(Isidore Ducasse dit Le comte de) Lautréamont

Les chants de Maldoror

France   1869

Genre de texte
poésie

Contexte
Le poème se situe dans la première moitié du deuxième chant du recueil qui en compte six.

Un adolescent hermaphrodite s’est endormi en pleurs sur le gazon. Il est malheureux, car, malgré sa générosité et son intelligence, il est perçu comme un monstre et un fou. Il se sent rejeté et seul.

Texte témoin
Œuvres complètes, Paris, Corti, 1953, p. 180.

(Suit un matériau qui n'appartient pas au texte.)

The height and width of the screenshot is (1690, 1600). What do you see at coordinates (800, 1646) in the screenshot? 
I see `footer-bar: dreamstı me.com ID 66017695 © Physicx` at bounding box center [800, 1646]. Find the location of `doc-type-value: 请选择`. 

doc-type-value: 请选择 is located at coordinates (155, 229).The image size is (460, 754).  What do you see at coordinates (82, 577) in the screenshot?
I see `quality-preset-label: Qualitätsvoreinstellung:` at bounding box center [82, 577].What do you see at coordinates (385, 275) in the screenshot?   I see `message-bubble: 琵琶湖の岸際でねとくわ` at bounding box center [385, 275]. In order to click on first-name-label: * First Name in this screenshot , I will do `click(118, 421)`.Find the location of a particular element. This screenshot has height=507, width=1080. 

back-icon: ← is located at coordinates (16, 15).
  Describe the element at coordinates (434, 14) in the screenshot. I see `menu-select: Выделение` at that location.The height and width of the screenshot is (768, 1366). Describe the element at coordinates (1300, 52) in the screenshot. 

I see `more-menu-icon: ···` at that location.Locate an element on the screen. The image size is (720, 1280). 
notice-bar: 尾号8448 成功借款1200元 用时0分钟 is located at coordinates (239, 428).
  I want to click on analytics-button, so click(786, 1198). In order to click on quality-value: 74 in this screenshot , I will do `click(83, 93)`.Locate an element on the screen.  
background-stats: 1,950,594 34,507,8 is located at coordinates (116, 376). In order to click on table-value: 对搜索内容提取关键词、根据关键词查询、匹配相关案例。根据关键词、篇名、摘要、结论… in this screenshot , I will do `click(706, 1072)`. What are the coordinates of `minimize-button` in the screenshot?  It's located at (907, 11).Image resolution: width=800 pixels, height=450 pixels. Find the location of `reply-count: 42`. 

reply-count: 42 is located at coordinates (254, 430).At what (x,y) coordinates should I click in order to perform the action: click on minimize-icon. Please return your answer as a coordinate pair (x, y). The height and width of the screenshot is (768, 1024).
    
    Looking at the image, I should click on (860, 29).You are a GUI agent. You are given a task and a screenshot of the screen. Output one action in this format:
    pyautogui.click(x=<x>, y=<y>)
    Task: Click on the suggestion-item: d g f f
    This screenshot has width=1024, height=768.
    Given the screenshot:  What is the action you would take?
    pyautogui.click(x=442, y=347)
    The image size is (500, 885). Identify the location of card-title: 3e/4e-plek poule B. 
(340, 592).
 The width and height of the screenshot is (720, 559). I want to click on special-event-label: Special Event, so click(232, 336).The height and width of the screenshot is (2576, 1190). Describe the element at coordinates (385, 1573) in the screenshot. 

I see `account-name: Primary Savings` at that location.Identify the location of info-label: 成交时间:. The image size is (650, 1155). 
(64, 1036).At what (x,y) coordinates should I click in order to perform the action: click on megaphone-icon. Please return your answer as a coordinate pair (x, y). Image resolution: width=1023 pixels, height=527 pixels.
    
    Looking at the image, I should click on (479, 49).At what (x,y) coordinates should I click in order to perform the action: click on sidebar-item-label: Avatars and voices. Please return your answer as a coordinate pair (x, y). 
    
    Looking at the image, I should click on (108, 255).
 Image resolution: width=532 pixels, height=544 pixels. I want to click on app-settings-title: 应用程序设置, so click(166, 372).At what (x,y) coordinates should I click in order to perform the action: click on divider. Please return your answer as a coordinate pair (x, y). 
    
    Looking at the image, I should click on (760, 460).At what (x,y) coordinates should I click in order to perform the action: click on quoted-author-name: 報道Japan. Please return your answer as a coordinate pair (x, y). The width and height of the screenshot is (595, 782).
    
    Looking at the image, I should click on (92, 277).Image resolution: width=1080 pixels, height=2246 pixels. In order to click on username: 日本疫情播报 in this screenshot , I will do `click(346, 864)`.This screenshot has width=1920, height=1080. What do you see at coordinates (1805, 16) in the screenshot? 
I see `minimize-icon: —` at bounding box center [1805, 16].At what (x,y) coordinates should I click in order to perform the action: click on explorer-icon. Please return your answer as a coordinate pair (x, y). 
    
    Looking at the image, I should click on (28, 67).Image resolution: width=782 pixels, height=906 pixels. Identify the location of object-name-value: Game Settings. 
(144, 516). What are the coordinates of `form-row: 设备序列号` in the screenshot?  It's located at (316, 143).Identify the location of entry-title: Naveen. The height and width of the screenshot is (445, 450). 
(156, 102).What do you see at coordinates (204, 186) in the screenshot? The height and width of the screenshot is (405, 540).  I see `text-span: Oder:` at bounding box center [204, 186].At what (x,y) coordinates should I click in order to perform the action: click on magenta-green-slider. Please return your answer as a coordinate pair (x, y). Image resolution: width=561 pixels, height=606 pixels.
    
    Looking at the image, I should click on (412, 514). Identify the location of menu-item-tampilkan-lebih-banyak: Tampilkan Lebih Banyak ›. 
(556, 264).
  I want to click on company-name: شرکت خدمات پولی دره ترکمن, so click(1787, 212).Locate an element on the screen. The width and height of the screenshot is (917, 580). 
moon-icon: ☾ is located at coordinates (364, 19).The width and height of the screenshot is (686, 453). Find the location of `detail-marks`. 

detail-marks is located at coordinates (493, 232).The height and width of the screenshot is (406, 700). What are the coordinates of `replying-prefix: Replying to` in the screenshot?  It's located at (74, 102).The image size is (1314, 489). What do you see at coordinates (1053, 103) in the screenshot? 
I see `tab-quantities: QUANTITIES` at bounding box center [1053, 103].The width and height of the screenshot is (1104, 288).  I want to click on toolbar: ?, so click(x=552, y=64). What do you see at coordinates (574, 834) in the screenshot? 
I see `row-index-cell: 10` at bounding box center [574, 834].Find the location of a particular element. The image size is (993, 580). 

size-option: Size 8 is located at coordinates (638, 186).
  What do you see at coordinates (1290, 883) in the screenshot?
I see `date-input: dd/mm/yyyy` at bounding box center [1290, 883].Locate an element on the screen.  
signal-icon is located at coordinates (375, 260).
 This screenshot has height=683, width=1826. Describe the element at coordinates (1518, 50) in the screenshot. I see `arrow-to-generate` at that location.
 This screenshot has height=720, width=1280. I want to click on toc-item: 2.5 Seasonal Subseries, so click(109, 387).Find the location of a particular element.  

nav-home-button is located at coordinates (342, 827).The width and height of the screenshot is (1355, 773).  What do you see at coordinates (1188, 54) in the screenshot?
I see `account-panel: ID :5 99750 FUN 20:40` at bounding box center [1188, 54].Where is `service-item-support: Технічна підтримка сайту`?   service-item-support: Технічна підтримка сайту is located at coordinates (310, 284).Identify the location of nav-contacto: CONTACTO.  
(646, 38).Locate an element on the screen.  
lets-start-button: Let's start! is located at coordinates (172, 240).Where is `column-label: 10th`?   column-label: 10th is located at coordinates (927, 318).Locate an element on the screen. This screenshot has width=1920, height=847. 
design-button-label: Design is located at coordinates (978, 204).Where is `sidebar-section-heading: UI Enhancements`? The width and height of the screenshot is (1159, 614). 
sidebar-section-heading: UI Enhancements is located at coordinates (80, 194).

Le rêve d’un hermaphrodite

Vol sur un nuage pourpre

Il rêve qu’il est heureux; que sa nature corporelle a changé; ou que, du moins, il s’est envolé sur un nuage pourpre, vers une autre sphère, habitée par des êtres de même nature que lui. Hélas! Que son illusion se prolonge jusqu’au réveil de l’aurore! Il rêve que les fleurs dansent autour de lui en rond, comme d’immenses guirlandes folles, et l’imprègnent de leurs parfums suaves, pendant qu’il chante un hymne d’amour entre les bras d’un être humain d’une beauté magique. Mais ce n’est qu’une vapeur crépusculaire que ses bras entrelacent; et, quand il se réveillera, ses bras ne l’entrelaceront plus. Ne te réveille pas, hermaphrodite; ne te réveille pas encore, je t’en supplie. Pourquoi ne veux-tu pas me croire? Dors... dors toujours. Que ta poitrine se soulève en poursuivant l'espoir chimérique du bonheur, je te le permets; mais n'ouvre pas tes yeux. Ah! N'ouvre pas tes yeux! Je veux te quitter ainsi, pour ne pas être témoin de ton réveil.